** Opening EXERCISE MATERIALS block **

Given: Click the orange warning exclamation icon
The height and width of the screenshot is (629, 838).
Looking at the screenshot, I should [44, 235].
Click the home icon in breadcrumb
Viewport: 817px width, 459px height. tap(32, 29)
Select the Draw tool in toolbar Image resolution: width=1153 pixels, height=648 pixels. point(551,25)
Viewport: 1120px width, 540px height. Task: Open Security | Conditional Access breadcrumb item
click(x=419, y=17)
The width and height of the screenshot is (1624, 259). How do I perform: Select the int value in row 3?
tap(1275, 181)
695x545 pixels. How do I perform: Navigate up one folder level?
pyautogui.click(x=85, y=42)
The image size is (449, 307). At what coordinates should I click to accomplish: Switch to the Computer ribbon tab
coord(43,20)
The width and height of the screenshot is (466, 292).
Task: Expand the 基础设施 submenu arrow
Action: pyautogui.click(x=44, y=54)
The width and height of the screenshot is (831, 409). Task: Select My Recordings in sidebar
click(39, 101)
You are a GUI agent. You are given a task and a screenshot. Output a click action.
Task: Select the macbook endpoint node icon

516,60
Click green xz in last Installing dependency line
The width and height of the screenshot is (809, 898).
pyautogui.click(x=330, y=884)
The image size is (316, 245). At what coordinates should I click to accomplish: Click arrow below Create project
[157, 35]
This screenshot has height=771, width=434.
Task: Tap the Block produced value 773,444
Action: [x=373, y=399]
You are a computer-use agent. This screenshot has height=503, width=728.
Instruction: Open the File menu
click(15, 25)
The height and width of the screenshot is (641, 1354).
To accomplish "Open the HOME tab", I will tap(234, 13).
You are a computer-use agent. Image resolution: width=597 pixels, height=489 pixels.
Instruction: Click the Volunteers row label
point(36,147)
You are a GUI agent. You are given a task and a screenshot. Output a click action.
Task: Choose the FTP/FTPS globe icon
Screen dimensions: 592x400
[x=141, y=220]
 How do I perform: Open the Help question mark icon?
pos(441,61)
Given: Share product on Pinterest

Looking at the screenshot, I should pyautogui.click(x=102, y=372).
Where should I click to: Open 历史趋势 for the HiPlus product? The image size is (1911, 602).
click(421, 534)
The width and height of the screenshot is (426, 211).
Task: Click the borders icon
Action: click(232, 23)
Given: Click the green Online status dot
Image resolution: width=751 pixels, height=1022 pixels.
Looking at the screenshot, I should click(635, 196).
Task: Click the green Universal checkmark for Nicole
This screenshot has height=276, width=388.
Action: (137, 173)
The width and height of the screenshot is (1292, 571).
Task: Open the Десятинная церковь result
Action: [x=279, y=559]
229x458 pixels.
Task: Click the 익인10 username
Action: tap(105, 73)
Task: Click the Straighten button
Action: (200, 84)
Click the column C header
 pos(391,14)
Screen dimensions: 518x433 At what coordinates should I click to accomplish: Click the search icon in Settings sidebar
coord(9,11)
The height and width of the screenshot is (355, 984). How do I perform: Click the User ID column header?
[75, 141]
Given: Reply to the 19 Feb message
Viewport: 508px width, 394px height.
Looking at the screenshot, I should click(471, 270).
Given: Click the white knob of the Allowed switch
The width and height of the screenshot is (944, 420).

** Closing EXERCISE MATERIALS block **

» REQUIRED WORK: All of the records above should be repeated exactly.

» EXERCISE OUTPUT:
Given: Click the orange warning exclamation icon
The height and width of the screenshot is (629, 838).
Looking at the screenshot, I should [44, 235].
Click the home icon in breadcrumb
Viewport: 817px width, 459px height. tap(32, 29)
Select the Draw tool in toolbar Image resolution: width=1153 pixels, height=648 pixels. point(551,25)
Viewport: 1120px width, 540px height. Task: Open Security | Conditional Access breadcrumb item
click(x=419, y=17)
The width and height of the screenshot is (1624, 259). How do I perform: Select the int value in row 3?
tap(1275, 181)
695x545 pixels. How do I perform: Navigate up one folder level?
pyautogui.click(x=85, y=42)
The image size is (449, 307). At what coordinates should I click to accomplish: Switch to the Computer ribbon tab
coord(43,20)
The width and height of the screenshot is (466, 292).
Task: Expand the 基础设施 submenu arrow
Action: pyautogui.click(x=44, y=54)
The width and height of the screenshot is (831, 409). Task: Select My Recordings in sidebar
click(39, 101)
You are a GUI agent. You are given a task and a screenshot. Output a click action.
Task: Select the macbook endpoint node icon

516,60
Click green xz in last Installing dependency line
The width and height of the screenshot is (809, 898).
pyautogui.click(x=330, y=884)
The image size is (316, 245). At what coordinates should I click to accomplish: Click arrow below Create project
[157, 35]
This screenshot has height=771, width=434.
Task: Tap the Block produced value 773,444
Action: [x=373, y=399]
You are a computer-use agent. This screenshot has height=503, width=728.
Instruction: Open the File menu
click(15, 25)
The height and width of the screenshot is (641, 1354).
To accomplish "Open the HOME tab", I will tap(234, 13).
You are a computer-use agent. Image resolution: width=597 pixels, height=489 pixels.
Instruction: Click the Volunteers row label
point(36,147)
You are a GUI agent. You are given a task and a screenshot. Output a click action.
Task: Choose the FTP/FTPS globe icon
Screen dimensions: 592x400
[x=141, y=220]
 How do I perform: Open the Help question mark icon?
pos(441,61)
Given: Share product on Pinterest

Looking at the screenshot, I should pyautogui.click(x=102, y=372).
Where should I click to: Open 历史趋势 for the HiPlus product? The image size is (1911, 602).
click(421, 534)
The width and height of the screenshot is (426, 211).
Task: Click the borders icon
Action: click(232, 23)
Given: Click the green Online status dot
Image resolution: width=751 pixels, height=1022 pixels.
Looking at the screenshot, I should click(635, 196).
Task: Click the green Universal checkmark for Nicole
This screenshot has height=276, width=388.
Action: (137, 173)
The width and height of the screenshot is (1292, 571).
Task: Open the Десятинная церковь result
Action: [x=279, y=559]
229x458 pixels.
Task: Click the 익인10 username
Action: tap(105, 73)
Task: Click the Straighten button
Action: (200, 84)
Click the column C header
 pos(391,14)
Screen dimensions: 518x433 At what coordinates should I click to accomplish: Click the search icon in Settings sidebar
coord(9,11)
The height and width of the screenshot is (355, 984). How do I perform: Click the User ID column header?
[75, 141]
Given: Reply to the 19 Feb message
Viewport: 508px width, 394px height.
Looking at the screenshot, I should click(471, 270).
Given: Click the white knob of the Allowed switch
The width and height of the screenshot is (944, 420).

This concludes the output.